Our lab is interested in the underlying mechanisms of the sensing of viral DNA in the nucleus of the infected cell and how this sensing results in a response to restrict virus replication and future infectious virion production. It is known that sensing of the viral DNA in the nucleus elicits a type-I interferon response to induce a cellular antiviral state, but the pathways behind this phenomenon are poorly understood. Our lab has observed that the nuclear envelope proteins Sun1, Sun2, Nesprin-1, and TorsinA appear to play a role in the induction of the interferon response as their knockdown results in decreased transcription of a type-I interferon, interferon-?. Our lab is also interested in the epigenetic dynamics of the viral genome over the course of infection. Within the virion, the viral DNA is not associated with histones, but rapidly becomes chromatinized upon introduction of the viral DNA into the nucleus of the host cell. In addition, transcriptionally repressive chromatic marks, termed heterochromatin, are placed on the histones of the viral genome. This silences transcription from the viral genome and therefore restricts virus replication.

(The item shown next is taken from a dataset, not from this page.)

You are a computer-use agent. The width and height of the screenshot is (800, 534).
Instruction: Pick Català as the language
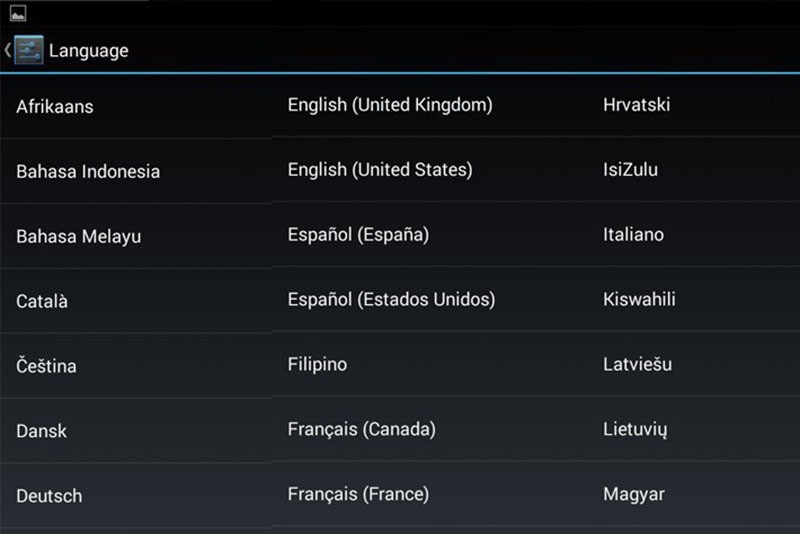[42, 301]

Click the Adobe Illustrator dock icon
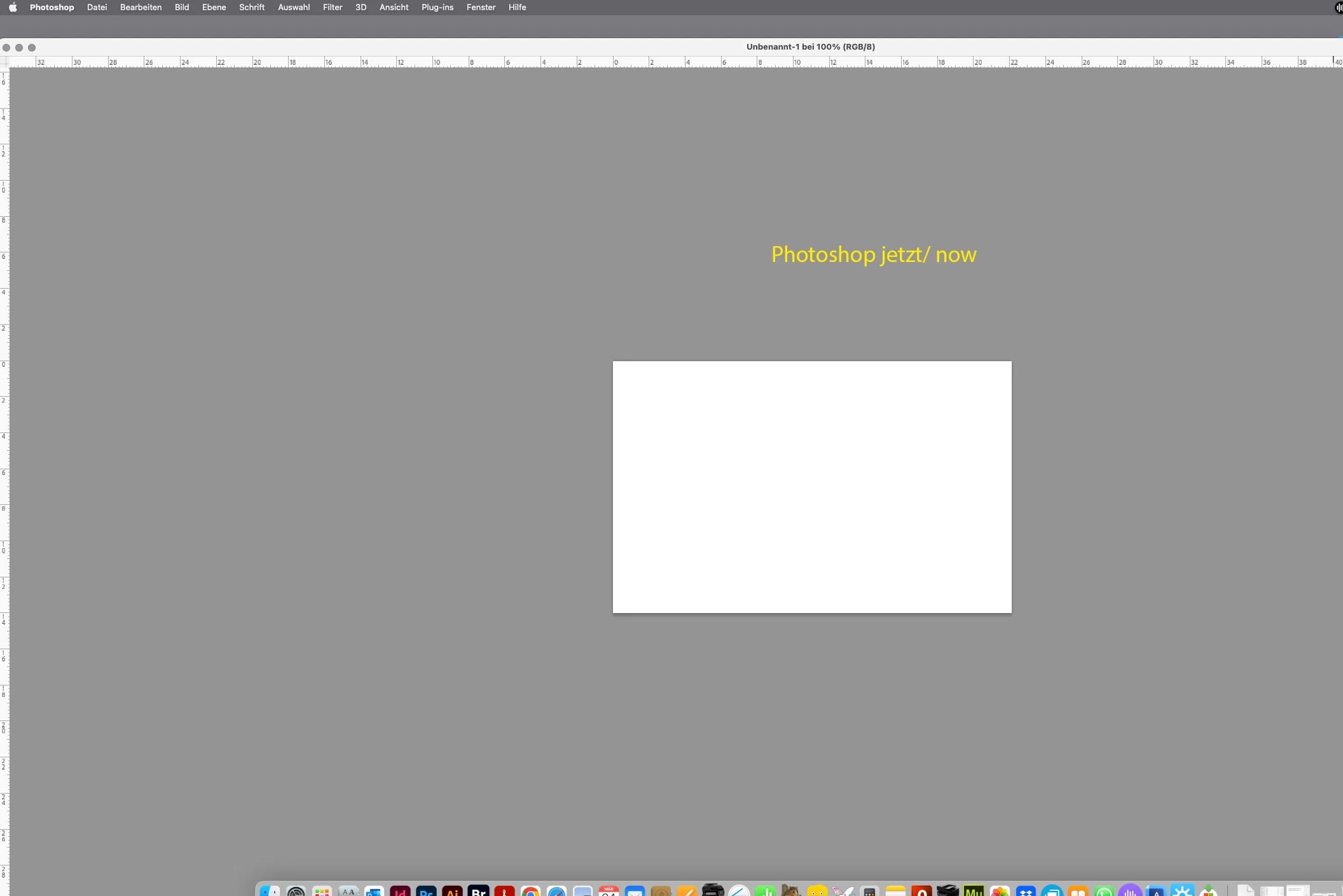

The aims of this proposal are: 1) to investigate the role of the nuclear envelope in antiviral type-I interferon signaling, 2) to investigate the role of the nuclear envelope in the restriction of viral replication and heterochromatin formation on the viral genome, and 3) to investigate the association patterns of Sun1, Sun2, Nesprin-1, TorsinA, and IFI16 over the course of viral infection. Based on previously published studies along with data from our lab, we hypothesize the formation of an antiviral protein signaling complex in the envelope of the nucleus, an antiviral phenomenon not previously reported or explored.
Our lab has observed that certain nuclear envelope proteins appear to be involved in the antiviral response to herpes simplex virus-1 infection, proteins previously undescribed to be involved in the response. This project will investigate the mechanisms of, and association patterns between, these envelope proteins in conjunction with the viral DNA that culminate in the antiviral response.